Months ago, Elliott Wave allowed me to identify the (then pending) inflection point near 1920 SPX (value #1).  We reached that inflection point, and the market reversed.  The impulsive decline from the high then allowed me to confirm that the trend was changing before the trend lines broke, and that the inflection point had likely generated a meaningful reversal (value #2).  I then used various formulas to arrive at a downside target of 1824-1833 SPX (value #3), which was subsequently captured.  I further used Elliott Wave to identify that the downside target represented another inflection point, one which could mark the bottom of a C-wave, thus ending the decline (value #1 again).

The trouble I see traders getting into, over and over again, is by not acknowledging that there are limitations to any and every system, including Elliott Wave.  Limitations must be respected.  One does not make money by pursuing fantasies, but by negotiating reality.

The fantasy is that we can somehow know every single move the market will make in advance.  The reality is that we cannot.

If we pursue the fantasy, then we'll take too many high-risk entries, we'll watch winning trades turn into losers, we'll hold on to losing trades for too long, and we'll just generally manage our risk poorly.  Once we accept reality, then we can trade accordingly -- which equates to trading more effectively and more profitably. 

So, let's also discuss a recent example of the limitations, and how those limitations must be acknowledged and respected:  When SPX bottomed at 1820, I immediately began mentioning that a potential ABC corrective decline could have completed in its entirety (an ABC would mean that new highs were on deck).  In the very first update I published after 1820 was hit, I wrote:

"At this point, wave (4) and (5) are suggested by the momentum, but not guaranteed by the pattern, as the very first five-wave decline after a bull market simply cannot be anticipated.  The preferred count got us to the 1824-33 target, after hitting the turn off the ATH perfectly.  Now it's time for at least some degree of humility."

I published no new official downside targets, but I did discuss how a fourth and fifth wave might develop.  Obviously, what I do as a trader is not the same as what I do as an analyst.  The primary difference between the two is that, while every move can be analyzed to some degree, not every move can or should be traded aggressively.  In other words, as an analyst, my job is to tell you what I'm seeing (or not seeing).  As a trader, my job is to make money (i.e.- protect and grow my capital).  And that means recognizing when a move is probable vs. when a move is speculative, and trading and protecting myself accordingly.

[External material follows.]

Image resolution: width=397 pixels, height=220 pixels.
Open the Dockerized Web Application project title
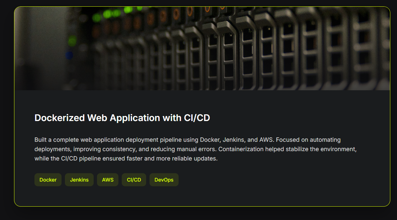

An example of a probable move is a wave that's expected to be wave C or 3 -- that's a "confirmed" impulsive trend wave, which is expected to follow the impulsive wave A or 1.  That type of move might be traded aggressively.

However, after that's complete, then we encounter limitations: Trading waves 4 and 5 of a move that is labeled C/3 should be considered speculative, since the very existence of the "C" label means that waves 4 and 5 are unknown variables. 


I'll come back to all this in another update in the near future, because I haven't shared nearly all my thoughts here yet.  But for now, I'll just leave you with one final thought to consider (which I'll also get back to in more detail in the future):  Not every good trade is profitable, and not every profitable trade is good.

Last update, I discussed that the market appeared to suggest that at least a minor top was near.  I published a downside target, and while we did get another small wave down as I anticipated, it failed the expectations of a standard c-wave, and fell a couple points shy of my first target.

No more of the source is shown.